Find the line that contains "Image resolution: width=1132". Then set down that line and all the lines after it, to the end of the records, exactly and with nothing added.

(MATERIAL SHOWN)

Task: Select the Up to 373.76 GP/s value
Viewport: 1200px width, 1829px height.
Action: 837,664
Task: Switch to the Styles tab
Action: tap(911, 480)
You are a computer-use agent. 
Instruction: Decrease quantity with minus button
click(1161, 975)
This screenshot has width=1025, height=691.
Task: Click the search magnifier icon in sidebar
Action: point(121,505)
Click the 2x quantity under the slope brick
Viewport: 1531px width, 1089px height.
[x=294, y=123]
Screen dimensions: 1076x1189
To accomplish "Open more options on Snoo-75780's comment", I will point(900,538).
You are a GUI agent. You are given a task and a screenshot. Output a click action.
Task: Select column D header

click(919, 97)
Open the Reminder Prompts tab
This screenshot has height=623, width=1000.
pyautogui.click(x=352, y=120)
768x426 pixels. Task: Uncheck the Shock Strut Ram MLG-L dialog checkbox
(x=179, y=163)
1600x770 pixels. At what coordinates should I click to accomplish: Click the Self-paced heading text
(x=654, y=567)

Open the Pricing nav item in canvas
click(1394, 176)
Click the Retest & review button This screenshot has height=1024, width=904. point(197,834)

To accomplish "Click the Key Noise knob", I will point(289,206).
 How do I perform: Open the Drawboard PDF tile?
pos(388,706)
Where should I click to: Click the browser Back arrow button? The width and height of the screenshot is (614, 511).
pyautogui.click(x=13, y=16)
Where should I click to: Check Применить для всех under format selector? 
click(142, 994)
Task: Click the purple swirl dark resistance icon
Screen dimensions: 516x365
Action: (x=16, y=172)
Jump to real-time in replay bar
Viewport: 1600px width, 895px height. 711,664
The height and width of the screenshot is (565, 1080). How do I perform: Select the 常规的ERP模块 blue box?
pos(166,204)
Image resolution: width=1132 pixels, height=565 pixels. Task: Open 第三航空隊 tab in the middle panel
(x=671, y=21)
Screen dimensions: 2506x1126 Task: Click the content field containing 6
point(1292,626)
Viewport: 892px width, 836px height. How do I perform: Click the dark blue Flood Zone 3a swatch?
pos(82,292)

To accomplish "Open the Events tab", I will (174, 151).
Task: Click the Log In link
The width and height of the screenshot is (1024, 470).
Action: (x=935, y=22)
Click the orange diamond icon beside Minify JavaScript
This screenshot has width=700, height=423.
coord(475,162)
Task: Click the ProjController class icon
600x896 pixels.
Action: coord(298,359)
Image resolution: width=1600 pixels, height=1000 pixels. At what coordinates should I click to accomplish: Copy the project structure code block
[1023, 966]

(End MATERIAL SHOWN)

▶ **SOLVED EXERCISE**:
Image resolution: width=1132 pixels, height=565 pixels. Task: Open 第三航空隊 tab in the middle panel
(x=671, y=21)
Screen dimensions: 2506x1126 Task: Click the content field containing 6
point(1292,626)
Viewport: 892px width, 836px height. How do I perform: Click the dark blue Flood Zone 3a swatch?
pos(82,292)

To accomplish "Open the Events tab", I will (174, 151).
Task: Click the Log In link
The width and height of the screenshot is (1024, 470).
Action: (x=935, y=22)
Click the orange diamond icon beside Minify JavaScript
This screenshot has width=700, height=423.
coord(475,162)
Task: Click the ProjController class icon
600x896 pixels.
Action: coord(298,359)
Image resolution: width=1600 pixels, height=1000 pixels. At what coordinates should I click to accomplish: Copy the project structure code block
[1023, 966]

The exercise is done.